2004年発刊の『生き方』(稲盛和夫著 サンマーク出版)の中で、働くという営みの尊さについて、稲盛名誉会長は次のように述べられています。
お釈迦さまは、悟りの境地に達する修行法のひとつとして、「精進」することの大切さを説かれています。私は、それが私たちの心を高め、人格を錬磨するためにもっとも大事で、一番有効な方法であると考えています。
一般的には、労働とは生活するための糧(かて)、報酬を得るための手段のひとつであるから、単価のいい仕事を選んでできるだけ短い時間で高い報酬を得、残った時間で自分の趣味や余暇を楽しむ、それが豊かな人生の過ごし方だといわれています。そのような人生観を持っている人のなかには、労働をあたかも必要悪のように訴える人もいます。
しかし働くということは、人間にとってはもっと深遠かつ崇高で、大きな価値と意味を持つ行為です。そこには、欲望に打ち勝ち、心を磨き、人間性をつくっていくという副次的な機能、効果があります。

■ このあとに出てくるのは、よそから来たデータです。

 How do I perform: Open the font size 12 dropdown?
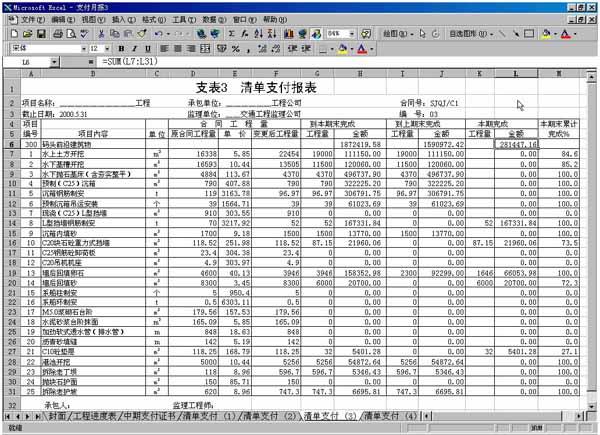[107, 48]
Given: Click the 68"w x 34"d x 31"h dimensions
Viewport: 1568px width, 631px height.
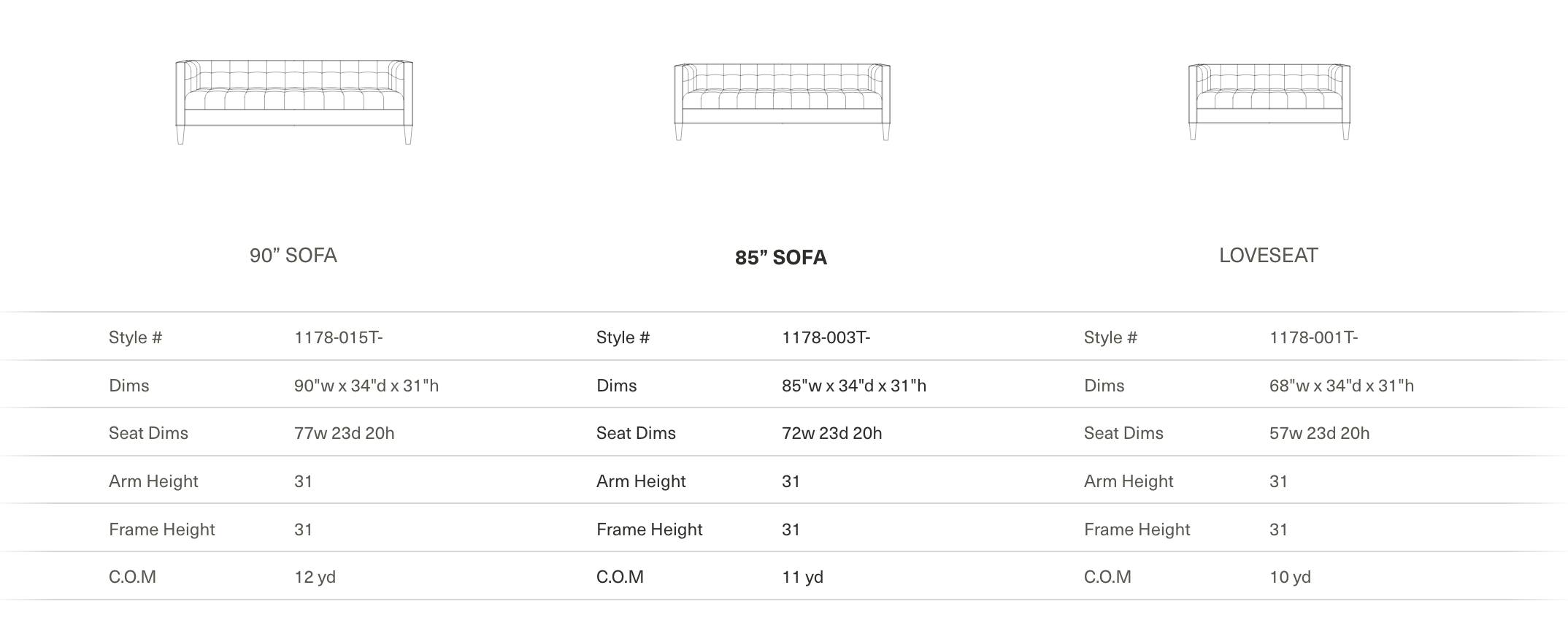Looking at the screenshot, I should [1342, 386].
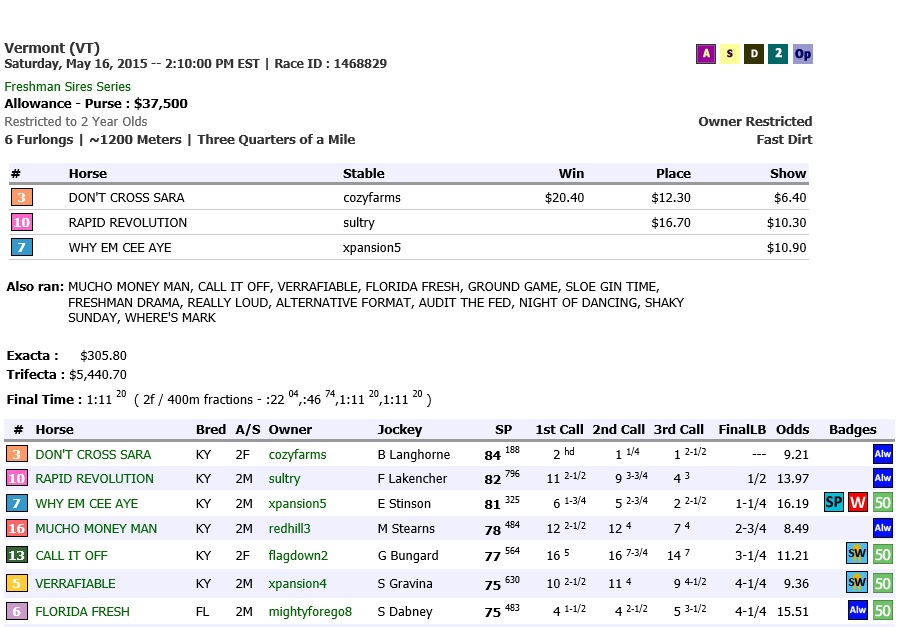Open RAPID REVOLUTION in the results table
Viewport: 906px width, 627px height.
pyautogui.click(x=94, y=479)
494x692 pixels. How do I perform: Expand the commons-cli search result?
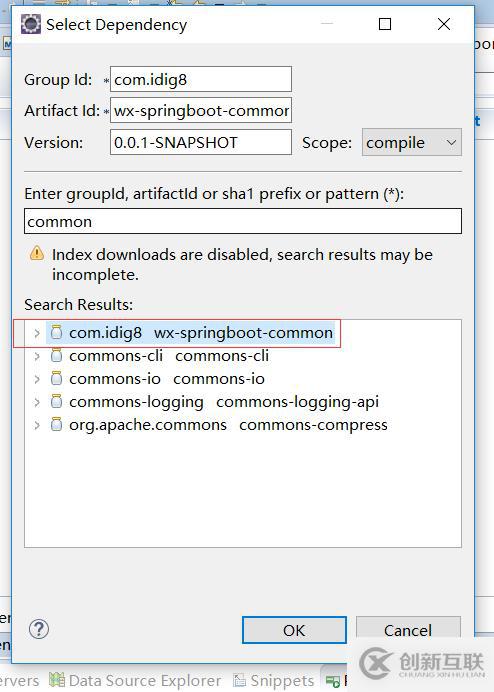pyautogui.click(x=37, y=356)
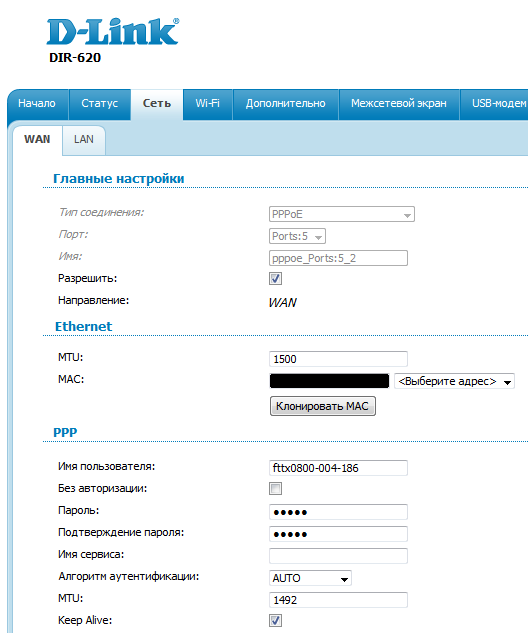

ですから、日々の仕事を精魂込めて一生懸命に行っていくということがもっとも大切であり、それこそが、魂を磨き、心を高めるための尊い「修行」となるのです。
働くという営みの尊さは、そこにあります。心を磨くというと、何か宗教的な修行などを連想されるかもしれませんが、心から仕事を好きになり、一生懸命精魂込めて働く。それだけでいいのです。
ラテン語に、「仕事の完成よりも、仕事をする人の完成」という言葉があるそうですが、その人格の完成もまた仕事を通じてなされるものです。いわば、哲学は懸命の汗から生じ、心は日々の労働の中で錬磨されるのです。(要約)
汗水たらして働かなくても生きていけるごく少数を除けば、私たちは実社会に放り出される前後の年齢から、労働することによって報酬を得るという行為を、好むと好まざるとにかかわらず行ってきています。
ある転職サイトが行ったアンケートで、高額の宝くじが当たったら今の仕事はどうするか?という質問に対して、「辞める」「辞めない」が約40%弱で、ほぼ同じ比率。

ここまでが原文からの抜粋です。